The concept of a room is abstract and only exists in our head, because any room that actually exists isn't just a room; it's a bedroom or a living room or a classroom.
We want our code to thus represent our "mental chunking". It makes everything a lot neater and easier to deal with.

As defined on wikipedia: Abstraction_(computer_science)
Abstraction tries to factor out details from a common pattern so that
programmers can work close to the level of human thought, leaving out
details which matter in practice, but are not exigent to the problem being
solved.
Basically it is removing the details of the problem. For example, to draw a square requires several steps, but I just want a function that draws a square.
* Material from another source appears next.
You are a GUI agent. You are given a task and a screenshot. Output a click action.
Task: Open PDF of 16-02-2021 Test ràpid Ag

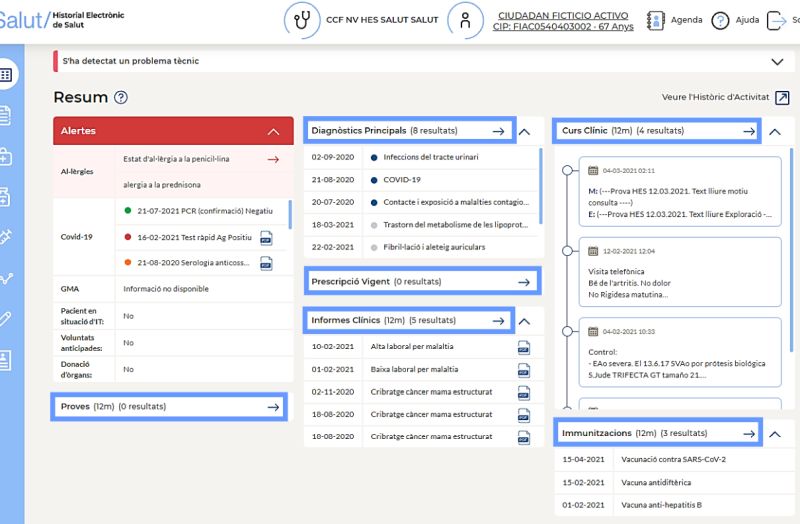(x=266, y=238)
Let's say you write a function which receives a bunch of text as parameter, then reads credentials in a config file, then connects to a SMTP server using those credentials and sends a mail using that text.
The function should be named sendMail(text), not parseTextReadCredentialsInFileConnectToSmtpThenSend(text) because it is more easy to represent what it does this way, to yourself and when presenting the API to coworkers or users... even though the 2nd name is more accurate, the first is a better abstraction.

In a simple sentence, I can say: The essence of abstraction is to extract essential properties while omitting inessential details. But why should we omit inessential details? The key motivator is preventing the risk of change.

The best way to to describe something is to use examples:
A function is nothing more than a series of commands to get stuff done. Basically you can organize a chunk of code that does a single thing. That single thing can get re-used over and over and over through your program.
Now that your function does this thing, you should name it so that it's instantly identifiable as to what it does. Once you have named it you can re-use it all over the place by simply calling it's name.
def bark():
print "woof!"
Then to use that function you can just do something like:
bark();
What happens if we wanted this to bark 4 times? Well you could write bark(); 4 times.
bark();
bark();
bark();
bark();
Or you could modify your function to accept some type of input, to change how it works.
def bark(times):
i=0
while i < times:
i = i + 1
print "woof"
Then we could just call it once:
bark(4);
When we start talking about Object Oriented Programming (OOP) abstraction means something different. You'll discover that part later :)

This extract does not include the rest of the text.